#### Text passage
++++
Elucidating temporal-spatial patterns in lignocellulose degradation by morphologically distinct anaerobe gut fungi

Anaerobe gut fungi (AGF) are powerful degraders of untreated lignocellulose and therefore hold high potential for exploitation in renewables-based biotechnology. These fungi leverage degradative enzyme complexes in combination with filamentous morphological structures – rhizoids – that penetrate and are thought to disrupt lignocellulose structures. However, significant questions remain about the degradative effect of AGF; the chemical and structural changes brought about in lignocellulose are largely unknown, the actual contribution of filamentous rhizoids to degradation is not established, and regulation of enzyme production is still poorly understood.
Based on the distinctively different effect on the model substrate cellulose of AGF species with filamentous rhizoids and those without (bulbous, yeast-like appearance), we hypothesize that fungi with these two morphotypes will leverage distinct degradative mechanisms.
The overall objective here is to test this hypothesis via assessment of spatial-temporal patterns in lignocellulose degradation of AGF morphological types with and without rhizoids. Specific aims are
1) to provide detailed insight in the spatial-temporal chemical and structural changes in the biofuel feedstock wheat straw, as brought about during its degradation by AGF species of different morphotypes. This will be achieved via assessment of changes in lignocellulose structure via ssNMR and XRD, changes in surface exposed material via ToF-SIMS, and sophisticated compositional analysis.
2) Insight in these compositional changes in lignocellulose will be complemented by assessment of temporal-spatial patterns of fungal activity in these AGF species in response to growth on wheat straw, where the fungi constantly respond to changes in this lignocellulose during its degradation. To achieve this,
a) temporal changes in fungal activity will be assessed via time-course transcriptomics and proteomics of AGF cultures grown on wheat straw.
b) spatial differences in fungal activity will be investigated by combining localisation of enzyme-encoding transcripts via FISH and their target substrates via immunohistochemistry.
Together this data uncovers mechanisms by which AGF bring about chemical and structural changes in lignocellulose, and thus provides direct insight in degradative mechanisms leveraged by morphologically distinct types of AGF. This in turn will contribute to exploitation of these mechanisms in lignocellulose-based biotechnology.
++++
#### Work to be completed
Copy the gut fungi summary word for word, from "2) Insight in" to "substrates via immunohistochemistry.". The records that come next are separate material and have nothing to do with the text.

#### Stored entries
++++
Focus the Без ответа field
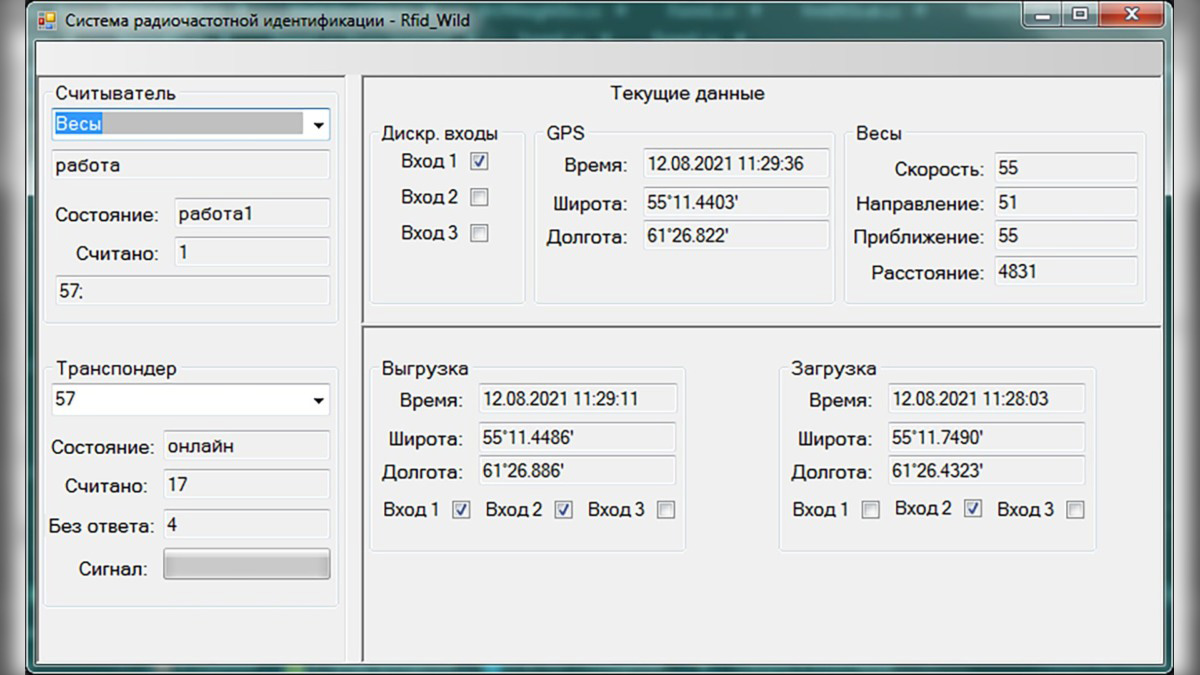This screenshot has width=1200, height=675. pyautogui.click(x=246, y=525)
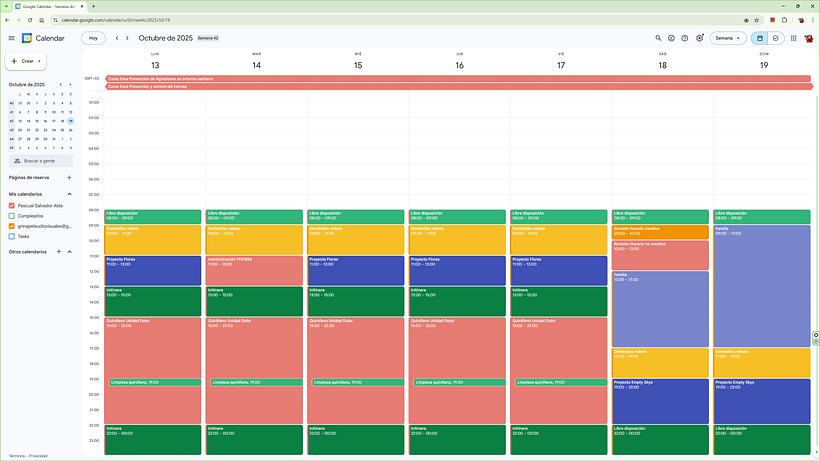
Task: Go to next week arrow
Action: pyautogui.click(x=127, y=38)
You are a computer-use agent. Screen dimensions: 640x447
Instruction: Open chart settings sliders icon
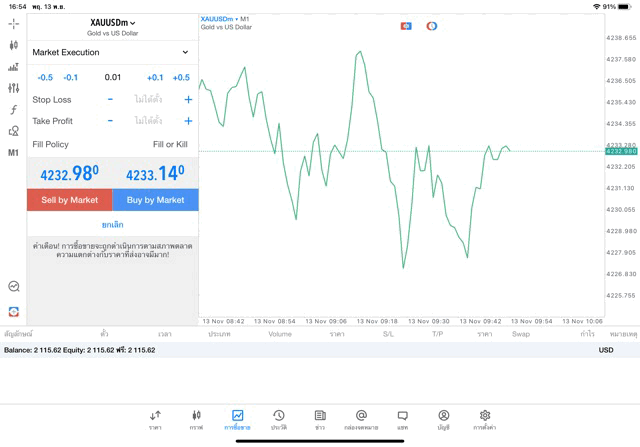pyautogui.click(x=13, y=88)
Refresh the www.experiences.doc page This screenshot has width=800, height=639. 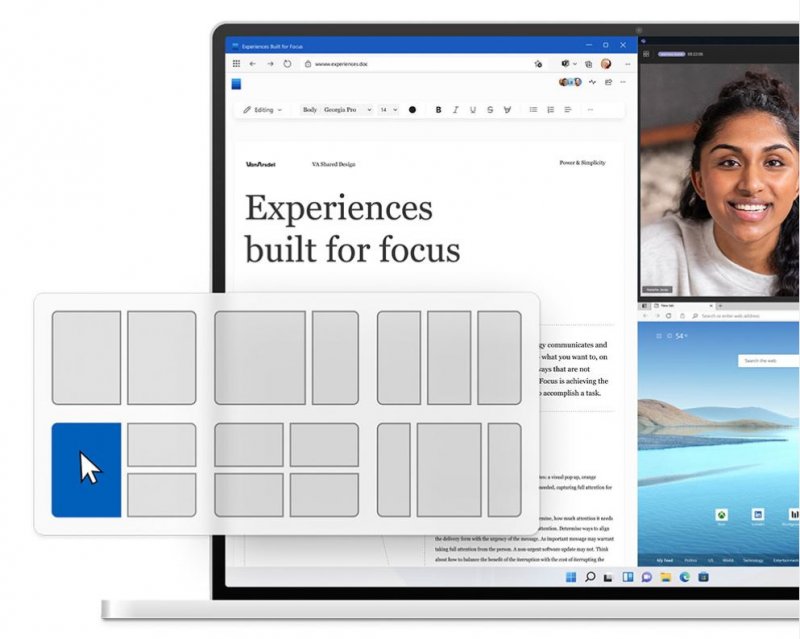pos(287,63)
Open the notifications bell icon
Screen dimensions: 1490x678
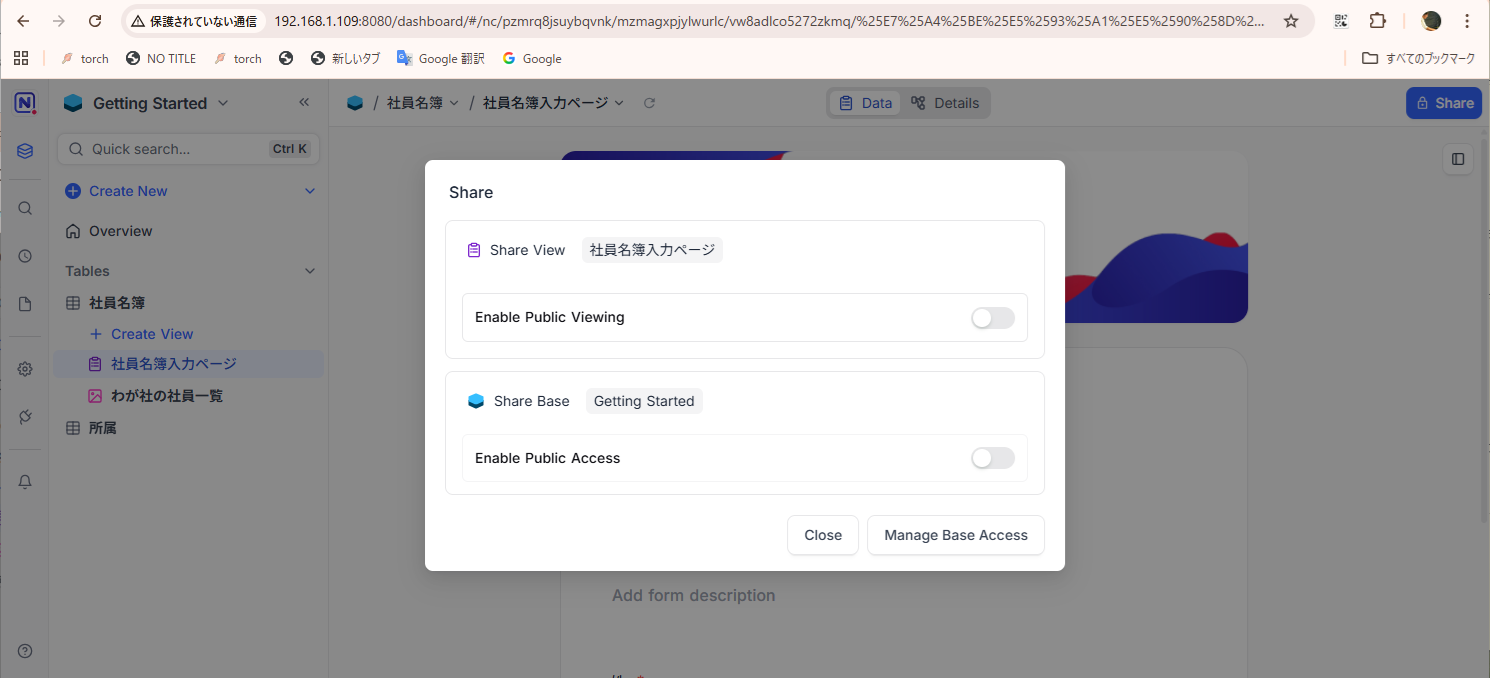tap(25, 481)
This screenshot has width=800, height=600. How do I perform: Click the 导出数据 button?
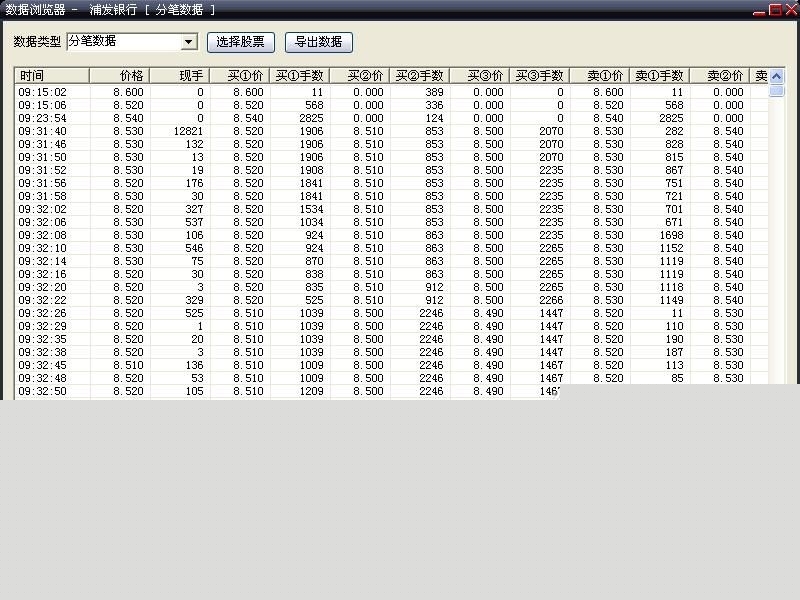pyautogui.click(x=318, y=42)
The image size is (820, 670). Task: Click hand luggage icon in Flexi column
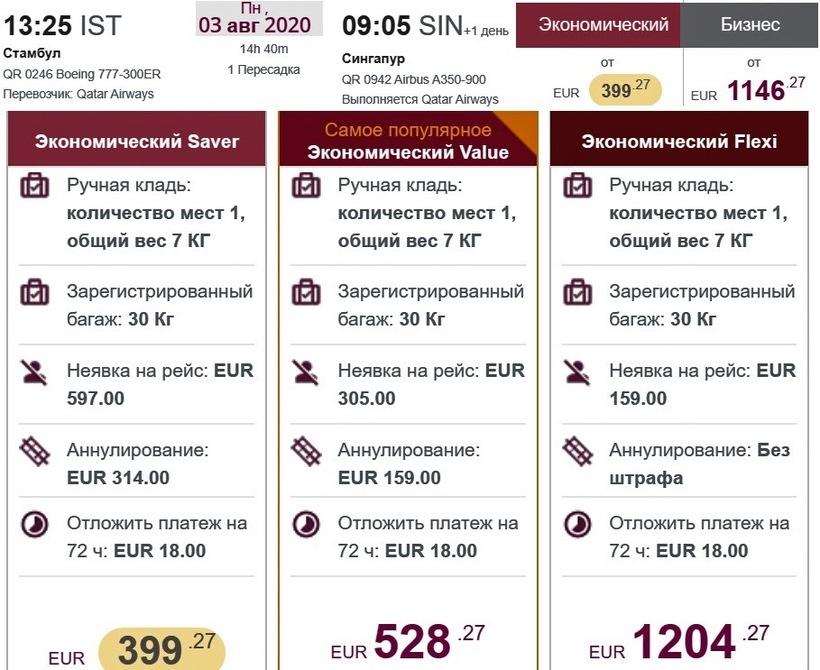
++++
#### Answer to the problem
2) Insight in these compositional changes in lignocellulose will be complemented by assessment of temporal-spatial patterns of fungal activity in these AGF species in response to growth on wheat straw, where the fungi constantly respond to changes in this lignocellulose during its degradation. To achieve this,
a) temporal changes in fungal activity will be assessed via time-course transcriptomics and proteomics of AGF cultures grown on wheat straw.
b) spatial differences in fungal activity will be investigated by combining localisation of enzyme-encoding transcripts via FISH and their target substrates via immunohistochemistry.